Падре говорил, что Ро – это слишком для одного человека, что, если я буду продолжать это делать, если я позволю ему продолжать это делать, я могу и не найти обратной дороги. Но я позволяю его боли подводить меня к краю безумия.
Падре.
Я открываю глаза и обнаруживаю себя в объятиях лучшего друга. Это достаточно безопасное место, чтобы разрыдаться.
Слезы потоком вырываются из моих глаз и текут по лицу. У меня нет сил на то, чтобы остановить их.

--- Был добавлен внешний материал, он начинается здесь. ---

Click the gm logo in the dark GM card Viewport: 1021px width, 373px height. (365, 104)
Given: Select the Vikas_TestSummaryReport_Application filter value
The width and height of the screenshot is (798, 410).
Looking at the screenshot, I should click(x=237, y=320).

Ро сжимает мою руку, давая возможность выплакаться.
* * *
Когда все выплакано и нам приходится отложить чувства на другое время, Ро помогает мне снова забинтовать запястье. Его кожа больше не обжигает, и он небрежно опускает на место рукав. Ро не так боится своей метки, как я – своей. Он не боится даже патрулей симпов, которые, как я знаю, не уйдут слишком далеко, как бы долго мы ни выжидали.
– Тебе бы следовало быть поосторожнее. Кто-нибудь может увидеть, – говорю я.
– Да? Ну и что?
– Они тебя увезут, как пытались увезти меня. Запрут где-нибудь там, в Хоуле. Будут тебя использовать. Истязать.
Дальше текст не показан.